FANS OF holistic healing, take note: a new Ayurvedic-focused spa is opening this weekend.
Remedy SOS Day Spa celebrates its grand opening this Friday with live music by the Midtown Pickers, a raffle to benefit Red Clay Foundation, and a cupcake contest with local celebrity judges.
The spa, owned by Debra Brill and Ethan Riker, is located in the old Mani Pedi in Habersham Village.
Brill worked at Mani Pedi before it closed its doors.
“She pretty much ran the spa before; she was Paula and Johnny’s right hand person to get it going,” recalls Riker. “Everyone else was kind of new to the whole thing, and she already knew spa stuff.”
“I’ve owned a salon and spa in Milwaukee, and then I owned an acupuncture salon and the name was Remedy,” shares Brill. “I’m an Ayurvedic-trained esthetician, so I practice holistic esthetics, which is rare in Savannah because we don’t have an Ayurvedic school here. That’s what makes me a slightly different esthetician than anybody I’ve really met here. We work very much with our hands. We work with energies and pressure points and lymphatic drainage. I do chakra balancing too.”
Ayurvedic medicine is over three thousand years old and is a holistic healing system developed in India.
“You can study it your whole life and not know everything there is to know about it,” Brill says. “It’s about deep breathing, positive affirmation, and eating things that grow from the ground. It’s very, very deep.”
As a result of her Ayurvedic practice, Brill is highly attuned to her clients and their specific needs.
“Someone asked on this holistic forum, ‘I need a new technique. What can I do?’ And my suggestion was, ‘Try moving with the moment,’” Brill suggests. “So often when I do facials, I get into somewhat of a meditative state and I move with the motions. A lot of estheticians use tools and the quick suction of the face, but I’m still using my hands, and I use them all over the body—arms, décolleté, and occipital. I really work with more energy.”
Brill is also guided by the elements to help customize treatments for her clients.
“Pretty much anybody I have in my treatment room, I take a look at them when they walk in the door and I immediately come up with an idea as to where they are in the realm of the five elements of the world,” she explains. “If I see you and you have red skin, I would consider you a fire. I already know I’m going to take you in that treatment room and treat you very gently with cooler components. If you look dehydrated, you’re probably going to need moisture and use gentle products. When I take you back to the treatment room, I just confirm what I already think I know.”
In addition to a full-service spa, Remedy SOS also offers an apothecary bar.
“We’re going to have a protocol of some cool recipes,” Brill shares. “We’ll have a little spa menu, and we’ll have quite a few different lotion bases, massage and body oil, and a body scrub.”
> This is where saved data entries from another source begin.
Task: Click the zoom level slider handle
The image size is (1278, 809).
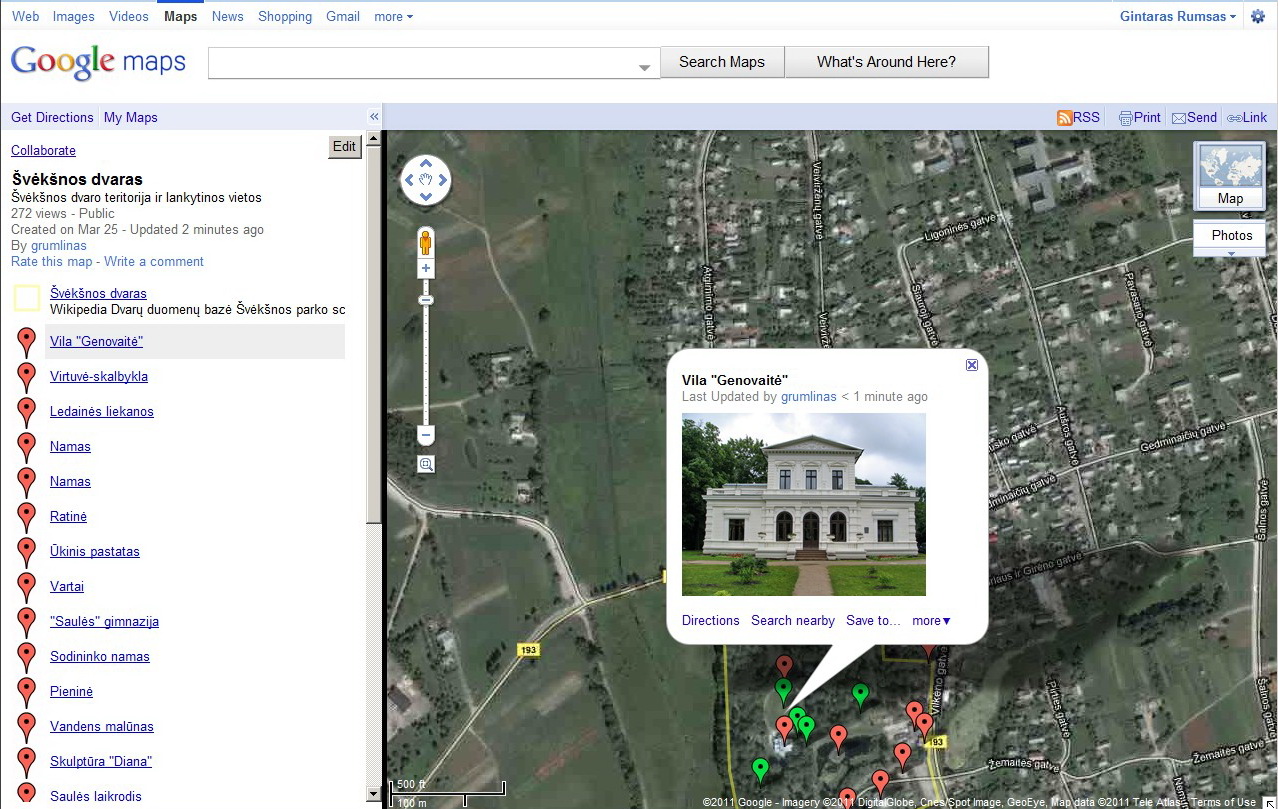Action: pyautogui.click(x=426, y=300)
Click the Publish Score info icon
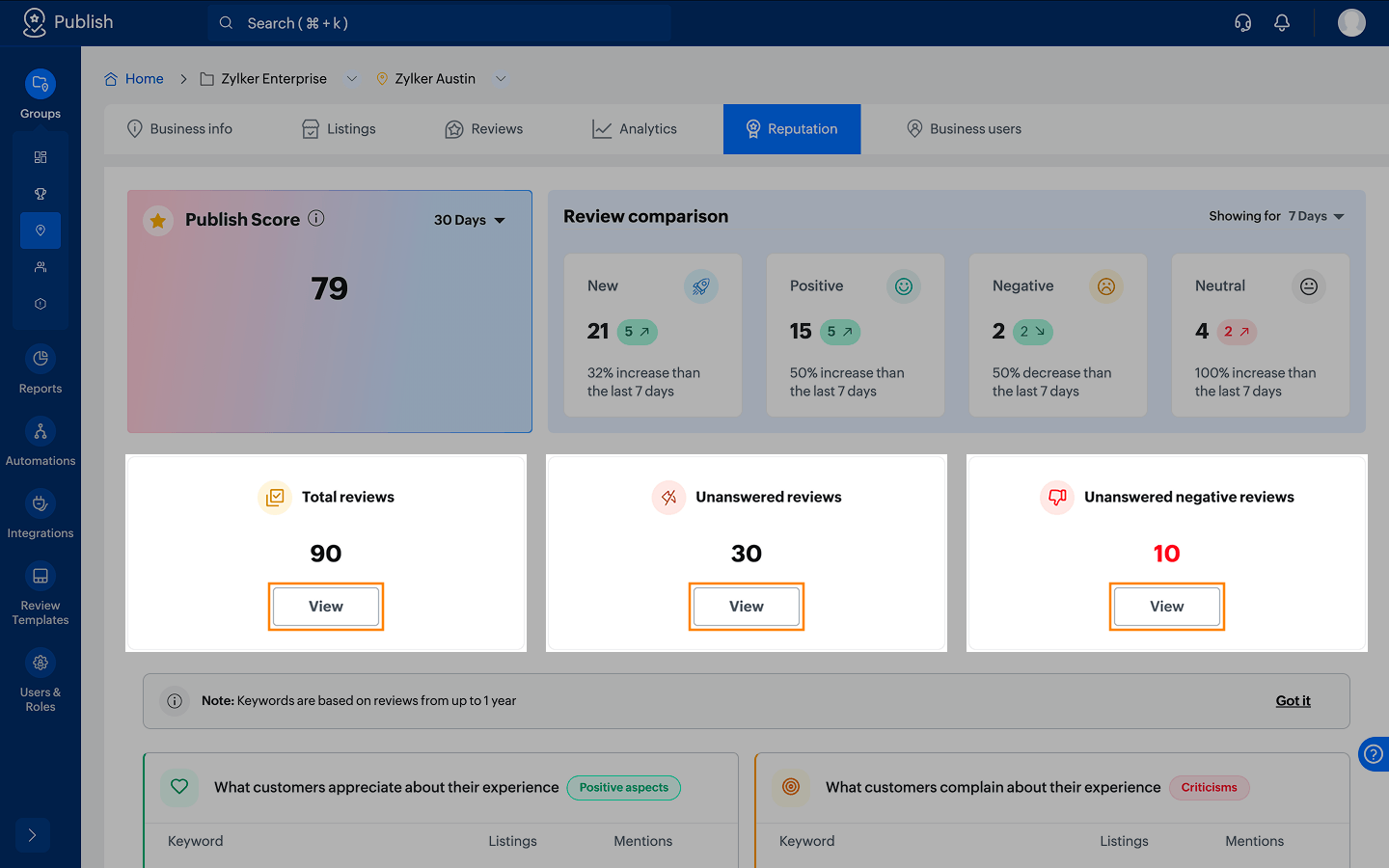The image size is (1389, 868). point(316,219)
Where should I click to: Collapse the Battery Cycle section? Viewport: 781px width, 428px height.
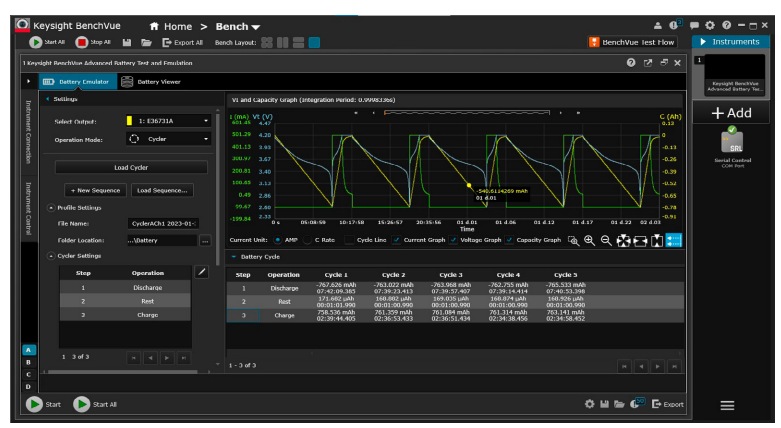click(x=235, y=257)
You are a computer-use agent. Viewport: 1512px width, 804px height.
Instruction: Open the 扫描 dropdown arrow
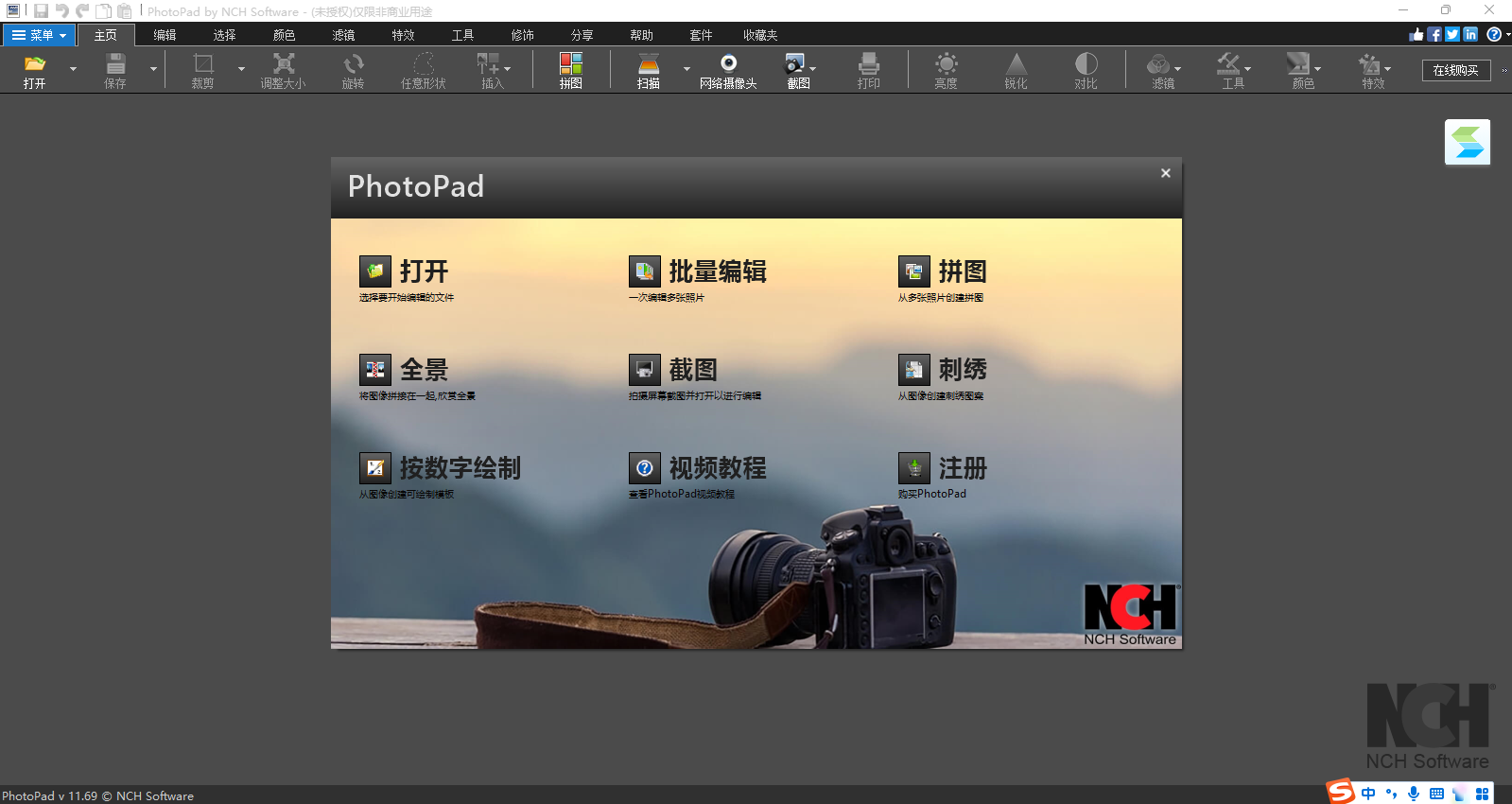coord(686,69)
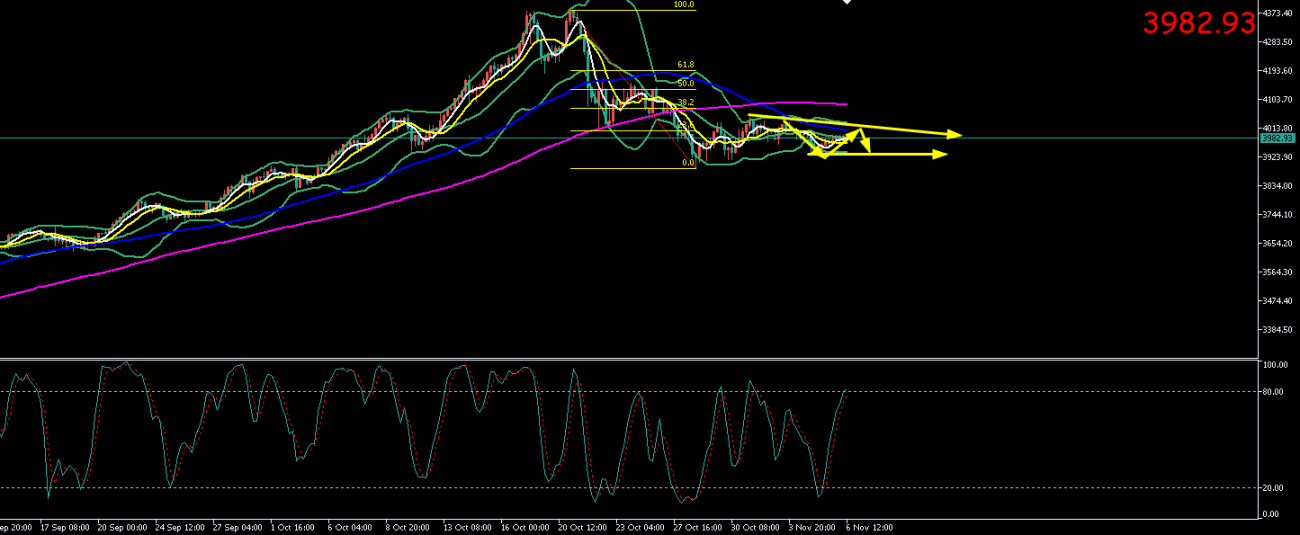The height and width of the screenshot is (535, 1300).
Task: Click the Fibonacci 50.0 level label
Action: [685, 84]
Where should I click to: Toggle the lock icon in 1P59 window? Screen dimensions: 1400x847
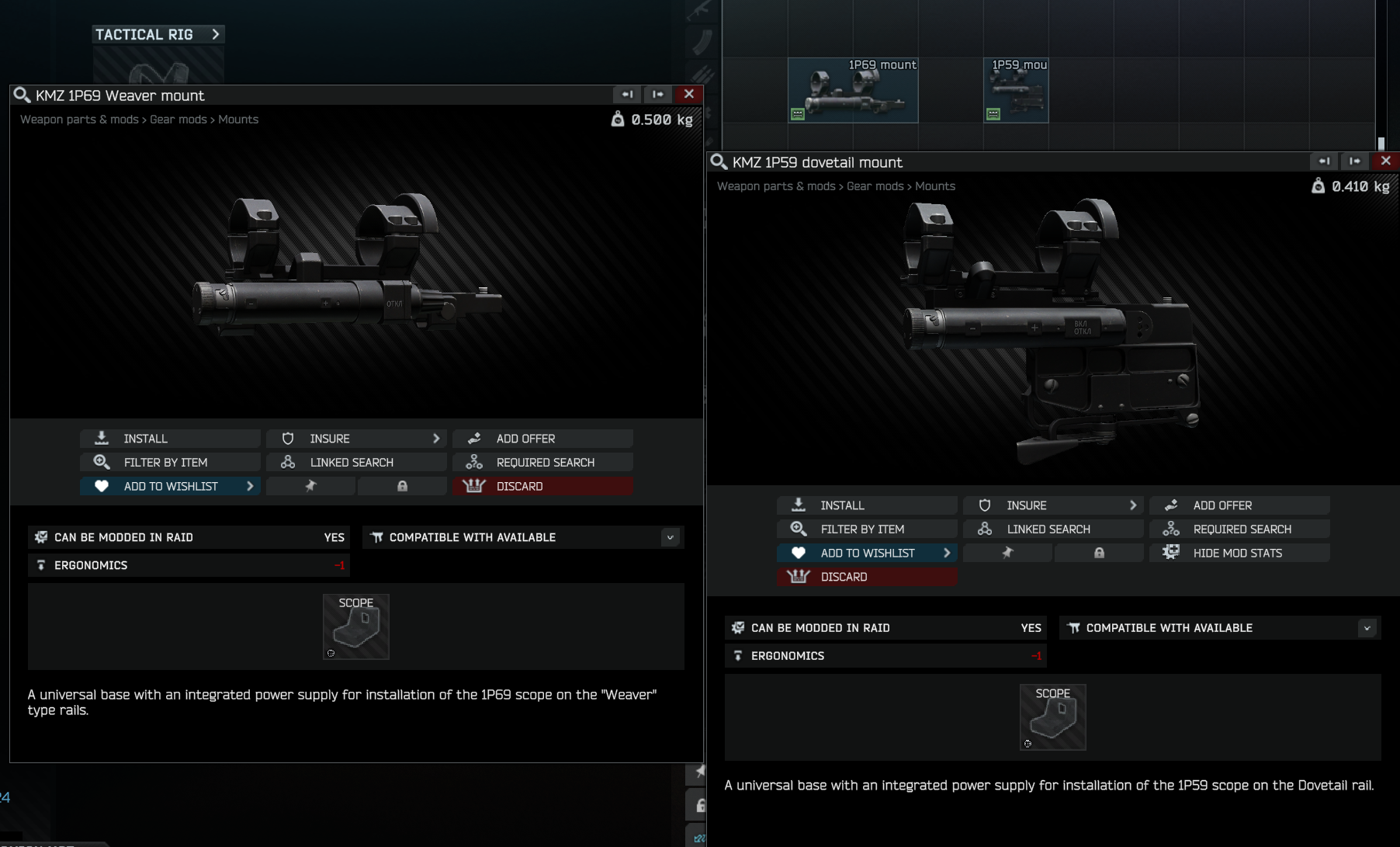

“It’s all paraben free and sulfate free,” adds Riker.
The name Remedy SOS comes from Brill’s Milwaukee spa with a few extra special touches.
“With our skin being the largest organ, we always need a remedy for it,” says Brill. “Remedy SOS is a two-name. We remedied a situation where the business closed and we opened it back up. And remedy is just anything we do to enhance your beauty or your skin or your wellbeing. The SOS is for ‘Science of Skin.’ It’s an urgency—‘Quick, help me fix something.’ It’s also Ethan—Ethan is a science teacher and I am a skin teacher. Those two kind of married in the name as well.”
While the name has a lot of meaning behind it, it’s also designed to allow for growth as Brill and Riker grow their business.
“We can evolve as a business and we can change our modality and keep the holistic, but also add medical or advanced,” says Brill, “so that name always covers everything.”
Remedy SOS’s goal is to expand and serve the community in several ways.
“The long-term goal for us is to have a nice shoppable experience. I want to pick and carry my favorite items here,” says Brill. “I don’t want to stick with exclusivity to anything. I want to have whatever I want to have, from facial tools to beauty lines. I want to have it all.”
Because of the location and its history, Remedy SOS seems likely to retain some of Mani Pedi’s clients, as well as bring in their own base.
“Demographically, this is great because we can build a clientele here,” says Brill. “Not that you couldn’t do that downtown, but it’s less likely because those are all tourists. Here, we have a following. We are a day spa and we would love to take you as a walk-in if we’re available, but we’re growing a clientele her and people are pre-booking weeks and weeks in advance. We’ll grow with the business.”